What is needed: Please return all of the data exactly as written.

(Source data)
▬▬▬

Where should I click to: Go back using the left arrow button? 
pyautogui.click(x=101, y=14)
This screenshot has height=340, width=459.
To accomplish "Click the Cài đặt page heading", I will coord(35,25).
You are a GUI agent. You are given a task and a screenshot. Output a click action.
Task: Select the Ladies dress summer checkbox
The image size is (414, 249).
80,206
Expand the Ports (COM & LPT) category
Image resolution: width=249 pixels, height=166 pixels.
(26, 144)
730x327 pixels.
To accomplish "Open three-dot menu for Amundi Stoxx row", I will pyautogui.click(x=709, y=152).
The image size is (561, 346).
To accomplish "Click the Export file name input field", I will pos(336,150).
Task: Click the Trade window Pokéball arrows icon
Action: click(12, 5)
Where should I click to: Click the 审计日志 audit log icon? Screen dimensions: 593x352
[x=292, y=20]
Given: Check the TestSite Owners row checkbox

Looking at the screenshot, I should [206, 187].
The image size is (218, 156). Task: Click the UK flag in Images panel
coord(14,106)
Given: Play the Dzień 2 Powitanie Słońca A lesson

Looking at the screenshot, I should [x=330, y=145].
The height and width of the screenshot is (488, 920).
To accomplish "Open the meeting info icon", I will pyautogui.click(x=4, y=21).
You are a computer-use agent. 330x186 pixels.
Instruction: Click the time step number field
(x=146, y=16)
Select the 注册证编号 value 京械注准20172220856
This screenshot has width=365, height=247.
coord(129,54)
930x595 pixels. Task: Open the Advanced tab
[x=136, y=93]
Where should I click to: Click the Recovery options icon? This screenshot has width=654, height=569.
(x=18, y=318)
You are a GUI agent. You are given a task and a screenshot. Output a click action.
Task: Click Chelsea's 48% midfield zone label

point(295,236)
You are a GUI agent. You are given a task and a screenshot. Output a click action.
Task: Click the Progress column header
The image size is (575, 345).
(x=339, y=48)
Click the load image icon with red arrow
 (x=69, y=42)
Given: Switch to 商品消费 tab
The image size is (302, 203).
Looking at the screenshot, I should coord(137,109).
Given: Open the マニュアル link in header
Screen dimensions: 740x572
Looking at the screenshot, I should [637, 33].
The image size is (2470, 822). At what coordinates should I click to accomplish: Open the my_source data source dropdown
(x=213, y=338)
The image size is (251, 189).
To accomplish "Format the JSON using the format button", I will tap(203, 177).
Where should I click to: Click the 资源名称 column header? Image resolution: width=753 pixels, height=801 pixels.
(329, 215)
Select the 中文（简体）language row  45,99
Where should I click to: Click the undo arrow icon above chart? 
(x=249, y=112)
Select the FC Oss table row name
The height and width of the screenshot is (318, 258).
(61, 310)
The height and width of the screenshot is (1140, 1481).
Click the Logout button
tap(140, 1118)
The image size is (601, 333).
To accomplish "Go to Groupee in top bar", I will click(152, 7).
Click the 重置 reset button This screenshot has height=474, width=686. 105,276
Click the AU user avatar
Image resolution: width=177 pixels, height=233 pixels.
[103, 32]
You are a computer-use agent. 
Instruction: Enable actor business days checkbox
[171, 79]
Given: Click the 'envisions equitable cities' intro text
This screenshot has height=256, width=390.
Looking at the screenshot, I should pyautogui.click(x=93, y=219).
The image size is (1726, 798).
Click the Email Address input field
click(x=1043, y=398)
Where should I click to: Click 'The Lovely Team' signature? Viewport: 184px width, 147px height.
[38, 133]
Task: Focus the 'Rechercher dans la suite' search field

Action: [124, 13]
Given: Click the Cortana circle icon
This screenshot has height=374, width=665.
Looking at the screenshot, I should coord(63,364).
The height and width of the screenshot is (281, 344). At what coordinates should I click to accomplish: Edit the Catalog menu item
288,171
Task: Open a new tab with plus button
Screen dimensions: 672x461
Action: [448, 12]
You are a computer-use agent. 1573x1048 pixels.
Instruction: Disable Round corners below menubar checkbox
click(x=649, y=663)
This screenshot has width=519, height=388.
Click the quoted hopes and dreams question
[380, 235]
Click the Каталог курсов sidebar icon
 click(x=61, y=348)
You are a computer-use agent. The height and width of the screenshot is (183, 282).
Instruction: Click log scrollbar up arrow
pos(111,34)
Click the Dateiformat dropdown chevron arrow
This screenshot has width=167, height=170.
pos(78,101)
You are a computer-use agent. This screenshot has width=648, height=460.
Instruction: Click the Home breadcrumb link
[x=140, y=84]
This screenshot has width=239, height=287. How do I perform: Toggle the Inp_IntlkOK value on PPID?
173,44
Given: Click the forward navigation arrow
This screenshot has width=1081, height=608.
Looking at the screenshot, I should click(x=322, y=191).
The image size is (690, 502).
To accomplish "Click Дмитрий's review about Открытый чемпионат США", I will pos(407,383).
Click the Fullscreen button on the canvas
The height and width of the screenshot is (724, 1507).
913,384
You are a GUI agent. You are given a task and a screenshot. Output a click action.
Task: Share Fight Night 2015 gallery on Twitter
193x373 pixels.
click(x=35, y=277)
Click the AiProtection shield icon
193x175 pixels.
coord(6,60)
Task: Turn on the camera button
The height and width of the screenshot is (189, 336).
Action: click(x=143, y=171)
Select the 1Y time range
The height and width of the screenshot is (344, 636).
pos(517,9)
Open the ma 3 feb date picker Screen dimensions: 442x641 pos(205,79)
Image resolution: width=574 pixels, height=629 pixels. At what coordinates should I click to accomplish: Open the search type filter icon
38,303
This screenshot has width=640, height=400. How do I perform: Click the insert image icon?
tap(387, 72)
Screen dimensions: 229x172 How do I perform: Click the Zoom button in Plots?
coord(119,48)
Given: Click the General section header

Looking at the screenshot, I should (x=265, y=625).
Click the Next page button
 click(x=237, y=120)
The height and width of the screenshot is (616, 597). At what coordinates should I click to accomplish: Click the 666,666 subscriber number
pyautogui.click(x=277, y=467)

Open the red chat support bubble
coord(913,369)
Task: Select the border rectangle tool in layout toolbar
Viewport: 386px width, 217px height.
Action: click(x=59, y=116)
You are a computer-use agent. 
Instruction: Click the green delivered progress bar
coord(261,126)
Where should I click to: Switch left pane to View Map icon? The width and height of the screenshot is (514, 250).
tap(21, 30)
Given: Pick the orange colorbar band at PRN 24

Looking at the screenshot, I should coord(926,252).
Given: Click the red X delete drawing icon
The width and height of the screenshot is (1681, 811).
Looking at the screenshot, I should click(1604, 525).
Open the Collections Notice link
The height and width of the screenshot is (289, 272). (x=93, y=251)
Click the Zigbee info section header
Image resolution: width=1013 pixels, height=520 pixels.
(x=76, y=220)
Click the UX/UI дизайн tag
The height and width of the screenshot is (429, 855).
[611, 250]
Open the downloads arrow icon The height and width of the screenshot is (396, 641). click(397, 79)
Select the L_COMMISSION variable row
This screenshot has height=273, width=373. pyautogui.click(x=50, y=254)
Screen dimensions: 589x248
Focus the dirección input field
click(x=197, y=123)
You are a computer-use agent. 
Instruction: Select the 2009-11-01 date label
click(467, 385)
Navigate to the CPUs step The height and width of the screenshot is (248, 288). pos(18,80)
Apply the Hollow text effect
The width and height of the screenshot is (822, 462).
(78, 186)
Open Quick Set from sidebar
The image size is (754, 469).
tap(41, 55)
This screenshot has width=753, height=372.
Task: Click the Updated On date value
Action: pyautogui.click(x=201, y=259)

▬▬▬

Solution:
Where should I click to: Go back using the left arrow button? 
pyautogui.click(x=101, y=14)
This screenshot has height=340, width=459.
To accomplish "Click the Cài đặt page heading", I will coord(35,25).
You are a GUI agent. You are given a task and a screenshot. Output a click action.
Task: Select the Ladies dress summer checkbox
The image size is (414, 249).
80,206
Expand the Ports (COM & LPT) category
Image resolution: width=249 pixels, height=166 pixels.
(26, 144)
730x327 pixels.
To accomplish "Open three-dot menu for Amundi Stoxx row", I will pyautogui.click(x=709, y=152).
The image size is (561, 346).
To accomplish "Click the Export file name input field", I will pos(336,150).
Task: Click the Trade window Pokéball arrows icon
Action: click(12, 5)
Where should I click to: Click the 审计日志 audit log icon? Screen dimensions: 593x352
[x=292, y=20]
Given: Check the TestSite Owners row checkbox

Looking at the screenshot, I should [206, 187].
The image size is (218, 156). Task: Click the UK flag in Images panel
coord(14,106)
Given: Play the Dzień 2 Powitanie Słońca A lesson

Looking at the screenshot, I should [x=330, y=145].
The height and width of the screenshot is (488, 920).
To accomplish "Open the meeting info icon", I will pyautogui.click(x=4, y=21).
You are a computer-use agent. 330x186 pixels.
Instruction: Click the time step number field
(x=146, y=16)
Select the 注册证编号 value 京械注准20172220856
This screenshot has width=365, height=247.
coord(129,54)
930x595 pixels. Task: Open the Advanced tab
[x=136, y=93]
Where should I click to: Click the Recovery options icon? This screenshot has width=654, height=569.
(x=18, y=318)
You are a GUI agent. You are given a task and a screenshot. Output a click action.
Task: Click Chelsea's 48% midfield zone label

point(295,236)
You are a GUI agent. You are given a task and a screenshot. Output a click action.
Task: Click the Progress column header
The image size is (575, 345).
(x=339, y=48)
Click the load image icon with red arrow
 (x=69, y=42)
Given: Switch to 商品消费 tab
The image size is (302, 203).
Looking at the screenshot, I should coord(137,109).
Given: Open the マニュアル link in header
Screen dimensions: 740x572
Looking at the screenshot, I should [637, 33].
The image size is (2470, 822). At what coordinates should I click to accomplish: Open the my_source data source dropdown
(x=213, y=338)
The image size is (251, 189).
To accomplish "Format the JSON using the format button", I will tap(203, 177).
Where should I click to: Click the 资源名称 column header? Image resolution: width=753 pixels, height=801 pixels.
(329, 215)
Select the 中文（简体）language row  45,99
Where should I click to: Click the undo arrow icon above chart? 
(x=249, y=112)
Select the FC Oss table row name
The height and width of the screenshot is (318, 258).
(61, 310)
The height and width of the screenshot is (1140, 1481).
Click the Logout button
tap(140, 1118)
The image size is (601, 333).
To accomplish "Go to Groupee in top bar", I will click(152, 7).
Click the 重置 reset button This screenshot has height=474, width=686. 105,276
Click the AU user avatar
Image resolution: width=177 pixels, height=233 pixels.
[103, 32]
You are a computer-use agent. 
Instruction: Enable actor business days checkbox
[171, 79]
Given: Click the 'envisions equitable cities' intro text
This screenshot has height=256, width=390.
Looking at the screenshot, I should pyautogui.click(x=93, y=219).
The image size is (1726, 798).
Click the Email Address input field
click(x=1043, y=398)
Where should I click to: Click 'The Lovely Team' signature? Viewport: 184px width, 147px height.
[38, 133]
Task: Focus the 'Rechercher dans la suite' search field

Action: [124, 13]
Given: Click the Cortana circle icon
This screenshot has height=374, width=665.
Looking at the screenshot, I should coord(63,364).
The height and width of the screenshot is (281, 344). At what coordinates should I click to accomplish: Edit the Catalog menu item
288,171
Task: Open a new tab with plus button
Screen dimensions: 672x461
Action: [448, 12]
You are a computer-use agent. 1573x1048 pixels.
Instruction: Disable Round corners below menubar checkbox
click(x=649, y=663)
This screenshot has width=519, height=388.
Click the quoted hopes and dreams question
[380, 235]
Click the Каталог курсов sidebar icon
 click(x=61, y=348)
You are a computer-use agent. The height and width of the screenshot is (183, 282).
Instruction: Click log scrollbar up arrow
pos(111,34)
Click the Dateiformat dropdown chevron arrow
This screenshot has width=167, height=170.
pos(78,101)
You are a computer-use agent. This screenshot has width=648, height=460.
Instruction: Click the Home breadcrumb link
[x=140, y=84]
This screenshot has width=239, height=287. How do I perform: Toggle the Inp_IntlkOK value on PPID?
173,44
Given: Click the forward navigation arrow
This screenshot has width=1081, height=608.
Looking at the screenshot, I should click(x=322, y=191).
The image size is (690, 502).
To accomplish "Click Дмитрий's review about Открытый чемпионат США", I will pos(407,383).
Click the Fullscreen button on the canvas
The height and width of the screenshot is (724, 1507).
913,384
You are a GUI agent. You are given a task and a screenshot. Output a click action.
Task: Share Fight Night 2015 gallery on Twitter
193x373 pixels.
click(x=35, y=277)
Click the AiProtection shield icon
193x175 pixels.
coord(6,60)
Task: Turn on the camera button
The height and width of the screenshot is (189, 336).
Action: click(x=143, y=171)
Select the 1Y time range
The height and width of the screenshot is (344, 636).
pos(517,9)
Open the ma 3 feb date picker Screen dimensions: 442x641 pos(205,79)
Image resolution: width=574 pixels, height=629 pixels. At what coordinates should I click to accomplish: Open the search type filter icon
38,303
This screenshot has width=640, height=400. How do I perform: Click the insert image icon?
tap(387, 72)
Screen dimensions: 229x172 How do I perform: Click the Zoom button in Plots?
coord(119,48)
Given: Click the General section header

Looking at the screenshot, I should (x=265, y=625).
Click the Next page button
 click(x=237, y=120)
The height and width of the screenshot is (616, 597). At what coordinates should I click to accomplish: Click the 666,666 subscriber number
pyautogui.click(x=277, y=467)

Open the red chat support bubble
coord(913,369)
Task: Select the border rectangle tool in layout toolbar
Viewport: 386px width, 217px height.
Action: click(x=59, y=116)
You are a computer-use agent. 
Instruction: Click the green delivered progress bar
coord(261,126)
Where should I click to: Switch left pane to View Map icon? The width and height of the screenshot is (514, 250).
tap(21, 30)
Given: Pick the orange colorbar band at PRN 24

Looking at the screenshot, I should coord(926,252).
Given: Click the red X delete drawing icon
The width and height of the screenshot is (1681, 811).
Looking at the screenshot, I should click(1604, 525).
Open the Collections Notice link
The height and width of the screenshot is (289, 272). (x=93, y=251)
Click the Zigbee info section header
Image resolution: width=1013 pixels, height=520 pixels.
(x=76, y=220)
Click the UX/UI дизайн tag
The height and width of the screenshot is (429, 855).
[611, 250]
Open the downloads arrow icon The height and width of the screenshot is (396, 641). click(397, 79)
Select the L_COMMISSION variable row
This screenshot has height=273, width=373. pyautogui.click(x=50, y=254)
Screen dimensions: 589x248
Focus the dirección input field
click(x=197, y=123)
You are a computer-use agent. 
Instruction: Select the 2009-11-01 date label
click(467, 385)
Navigate to the CPUs step The height and width of the screenshot is (248, 288). pos(18,80)
Apply the Hollow text effect
The width and height of the screenshot is (822, 462).
(78, 186)
Open Quick Set from sidebar
The image size is (754, 469).
tap(41, 55)
This screenshot has width=753, height=372.
Task: Click the Updated On date value
Action: pyautogui.click(x=201, y=259)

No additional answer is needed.